The website was elegantly designed. The homepage invited visitors to click on a portal to enter the realm of Thoth. I went straight to his bio, where I found some surprises. He was born in the mid-50’s and raised in Queens, a biracial child back when mixed marriages were a lightning rod for hatred, even illegal in some states. His mother, Barbados-born, was a tympanist and the first black person to become a principal player in a major symphony orchestra. (This accounted for his classical training and foot percussion.) His father was a white Jewish doctor and civil rights activist. Their son eventually became a street musician in San Francisco, then moved to New York after changing his name to Thoth, after the ancient Egyptian messenger-god.

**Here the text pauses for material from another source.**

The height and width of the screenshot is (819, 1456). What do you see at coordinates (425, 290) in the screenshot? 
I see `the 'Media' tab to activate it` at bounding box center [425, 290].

The bio offered no explanation of what had transpired to cause a child of relative privilege, now a man in his forties, to embrace life as a nearly-naked busker – for what gain?

His site did offer CDs for sale, of his self-composed three-act solo opera, “The Herma.” So the music was his own. What about the accent? The language? I read on.

He had based his opera on the legends of a place called Festad. I’d never heard of it. Then it became clear that the land, its map, its tribes, its myths, its melodies, its customs and costumes and mother tongue, were all invented. Thoth had created an entire world from top to bottom, in such confident detail that, at first encounter, one would not suspect that the unknown words, the unplaceable accent, the weird clothes and alluring songs were from no country but his own mind.

In a short statement Thoth claimed that, for him, “prayforming” was an essential spiritual practise that helped him to “be.” By helping himself, he hoped to help the universe.

Then I knew what I was meant to do. I was going to help him. The universe had a job for me at last.

But first, caution dictated that I must find out: was he a madman? I could not afford another one of those.